Directions – Set the data down once more, in full and exactly.

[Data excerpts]
****

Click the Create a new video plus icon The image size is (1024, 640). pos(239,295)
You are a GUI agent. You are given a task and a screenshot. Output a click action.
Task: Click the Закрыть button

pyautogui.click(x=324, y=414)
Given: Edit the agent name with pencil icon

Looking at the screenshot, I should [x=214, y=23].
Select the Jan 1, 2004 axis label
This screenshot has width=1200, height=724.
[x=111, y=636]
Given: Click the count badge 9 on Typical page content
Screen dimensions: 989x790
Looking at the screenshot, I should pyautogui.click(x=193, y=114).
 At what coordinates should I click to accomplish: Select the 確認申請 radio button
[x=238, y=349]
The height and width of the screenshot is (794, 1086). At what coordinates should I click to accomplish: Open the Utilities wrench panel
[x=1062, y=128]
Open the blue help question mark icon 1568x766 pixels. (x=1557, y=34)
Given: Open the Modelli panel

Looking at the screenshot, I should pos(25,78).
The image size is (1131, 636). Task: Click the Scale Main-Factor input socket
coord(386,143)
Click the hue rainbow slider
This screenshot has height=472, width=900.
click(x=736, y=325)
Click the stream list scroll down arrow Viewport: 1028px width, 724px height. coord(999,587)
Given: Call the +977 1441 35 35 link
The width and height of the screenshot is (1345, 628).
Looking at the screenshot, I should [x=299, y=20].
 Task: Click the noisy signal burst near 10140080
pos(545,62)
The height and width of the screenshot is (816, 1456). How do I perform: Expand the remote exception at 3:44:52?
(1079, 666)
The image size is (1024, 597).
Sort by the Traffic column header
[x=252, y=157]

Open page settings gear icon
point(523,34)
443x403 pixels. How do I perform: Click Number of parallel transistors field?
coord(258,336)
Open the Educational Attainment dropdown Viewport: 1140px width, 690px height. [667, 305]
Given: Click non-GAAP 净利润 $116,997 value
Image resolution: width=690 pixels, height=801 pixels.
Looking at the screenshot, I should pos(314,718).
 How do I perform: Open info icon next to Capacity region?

****

Solution for this task –
Click the Create a new video plus icon The image size is (1024, 640). pos(239,295)
You are a GUI agent. You are given a task and a screenshot. Output a click action.
Task: Click the Закрыть button

pyautogui.click(x=324, y=414)
Given: Edit the agent name with pencil icon

Looking at the screenshot, I should [x=214, y=23].
Select the Jan 1, 2004 axis label
This screenshot has width=1200, height=724.
[x=111, y=636]
Given: Click the count badge 9 on Typical page content
Screen dimensions: 989x790
Looking at the screenshot, I should pyautogui.click(x=193, y=114).
 At what coordinates should I click to accomplish: Select the 確認申請 radio button
[x=238, y=349]
The height and width of the screenshot is (794, 1086). At what coordinates should I click to accomplish: Open the Utilities wrench panel
[x=1062, y=128]
Open the blue help question mark icon 1568x766 pixels. (x=1557, y=34)
Given: Open the Modelli panel

Looking at the screenshot, I should pos(25,78).
The image size is (1131, 636). Task: Click the Scale Main-Factor input socket
coord(386,143)
Click the hue rainbow slider
This screenshot has height=472, width=900.
click(x=736, y=325)
Click the stream list scroll down arrow Viewport: 1028px width, 724px height. coord(999,587)
Given: Call the +977 1441 35 35 link
The width and height of the screenshot is (1345, 628).
Looking at the screenshot, I should [x=299, y=20].
 Task: Click the noisy signal burst near 10140080
pos(545,62)
The height and width of the screenshot is (816, 1456). How do I perform: Expand the remote exception at 3:44:52?
(1079, 666)
The image size is (1024, 597).
Sort by the Traffic column header
[x=252, y=157]

Open page settings gear icon
point(523,34)
443x403 pixels. How do I perform: Click Number of parallel transistors field?
coord(258,336)
Open the Educational Attainment dropdown Viewport: 1140px width, 690px height. [667, 305]
Given: Click non-GAAP 净利润 $116,997 value
Image resolution: width=690 pixels, height=801 pixels.
Looking at the screenshot, I should pos(314,718).
 How do I perform: Open info icon next to Capacity region?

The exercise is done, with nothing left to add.